開く際にはTerminal画面で cat git_rsa.pub
コマンドを実行するか、
Jupyterのダッシュボード画面からgit_rsa.pubファイルを開きます。
コピーした中身をGitサーバーに登録します。登録方法はGitサーバーによって異なります。 ここでは、GitLabに登録する場合を説明します。
- GitLabにログインし、User Settings画面を開いて左ペインの「SSH Key」を選択する。
- SSH Keys画面の入力欄にコピーした内容を貼りつけ、任意のTitleを入力してから「Add key」をクリックする。
以上でssh接続の設定は完了です。
5.2. 大規模データ処理の手引き¶
■ 2種類のDataFrame
GridData AnalyticsのノートブックでPythonスクリプトを記述する際に、大規模データを扱うためのデータモデルとしてDataFrameがあります。 HDFS上のファイルやGridDBのコンテナなどのテーブル構造でないデータに対し、テーブルスキーマを定義した上でデータを操作することができます。

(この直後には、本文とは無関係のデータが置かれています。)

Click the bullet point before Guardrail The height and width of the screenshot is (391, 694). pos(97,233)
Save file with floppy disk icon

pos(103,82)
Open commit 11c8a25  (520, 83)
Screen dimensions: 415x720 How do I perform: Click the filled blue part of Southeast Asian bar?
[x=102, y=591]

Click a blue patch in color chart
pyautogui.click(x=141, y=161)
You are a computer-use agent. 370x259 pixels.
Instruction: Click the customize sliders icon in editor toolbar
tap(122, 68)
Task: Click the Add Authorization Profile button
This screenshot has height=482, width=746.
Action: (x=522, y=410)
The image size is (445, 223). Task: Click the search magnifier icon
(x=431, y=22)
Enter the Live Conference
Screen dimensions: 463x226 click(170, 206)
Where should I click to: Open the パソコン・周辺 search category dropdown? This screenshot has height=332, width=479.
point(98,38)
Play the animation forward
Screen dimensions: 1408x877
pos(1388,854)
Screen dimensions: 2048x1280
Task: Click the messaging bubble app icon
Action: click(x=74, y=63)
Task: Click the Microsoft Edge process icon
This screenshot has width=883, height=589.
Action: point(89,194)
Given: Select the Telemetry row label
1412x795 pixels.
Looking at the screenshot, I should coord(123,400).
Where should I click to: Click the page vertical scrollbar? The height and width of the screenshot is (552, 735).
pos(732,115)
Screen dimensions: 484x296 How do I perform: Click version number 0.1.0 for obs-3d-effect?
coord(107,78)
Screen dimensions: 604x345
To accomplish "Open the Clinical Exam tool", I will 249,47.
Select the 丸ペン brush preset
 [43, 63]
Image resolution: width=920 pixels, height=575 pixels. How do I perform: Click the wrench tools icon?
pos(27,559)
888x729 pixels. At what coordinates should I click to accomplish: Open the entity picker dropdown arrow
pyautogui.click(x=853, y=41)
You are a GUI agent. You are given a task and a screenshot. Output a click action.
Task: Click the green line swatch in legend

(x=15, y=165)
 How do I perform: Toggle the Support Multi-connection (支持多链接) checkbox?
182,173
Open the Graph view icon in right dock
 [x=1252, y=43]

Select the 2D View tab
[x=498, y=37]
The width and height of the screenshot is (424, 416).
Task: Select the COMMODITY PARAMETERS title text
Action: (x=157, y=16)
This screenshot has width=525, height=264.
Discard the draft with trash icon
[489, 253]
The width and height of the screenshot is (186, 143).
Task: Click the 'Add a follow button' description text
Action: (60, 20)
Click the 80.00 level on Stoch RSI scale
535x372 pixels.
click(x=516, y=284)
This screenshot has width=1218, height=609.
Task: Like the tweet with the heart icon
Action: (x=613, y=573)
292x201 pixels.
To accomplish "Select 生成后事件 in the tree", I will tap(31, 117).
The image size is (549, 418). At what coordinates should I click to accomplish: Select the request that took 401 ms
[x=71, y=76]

GridData Analyticsで利用できるDataFrameには、pysparkのものとpandasのものの2種類があります。 いずれも用途や操作方法は似ていますが、互換性がない別種のデータ形式であることに注意してください。 pysparkのDataFrameはGridData Analytics Scale Serverによって、インストールしたマシンごとに並列分散して読み書き、処理が行われます。 これに対し、pandasは処理を分散させず、GridData Analytics Serverのサーバ単体で全データが保持され、処理が行われます。 したがって、大規模なデータを高速に扱いたい場合は、GridData Analytics Scale Serverを導入してpysparkを使用することを推奨します。 一方、pandasはGridData Analytics Server単体で利用できることと、処理のオーバヘッドがpysparkに比べて小さいことから、一般的なサイズのデータの分析に適しています。
以下は、pandasとpysparkでHDFS上のCSVファイルを読み書きした場合の処理時間の比較です。
なお、この処理時間を測定した環境は以下の通りです。
- GridData Analytics Server
- 8コアCPU、32GBメモリのサーバー×1台
- GridData Analytics Scale Server
8コアCPU・32GBメモリのサーバー×3台
spark.driver.memoryパラメーター=16GB
spark.executor.memoryパラメーター=16GB
spark.driver.maxResultSizeパラメーター=16GB
pysparkは以下のコードのように、HDFS上のCSVファイルを直接DataFrameに読み出すことができます。この処理は分散して実行されます。
import findspark
findspark.init()
from pyspark.sql import SparkSession
spark = SparkSession.builder.appName("Example").getOrCreate()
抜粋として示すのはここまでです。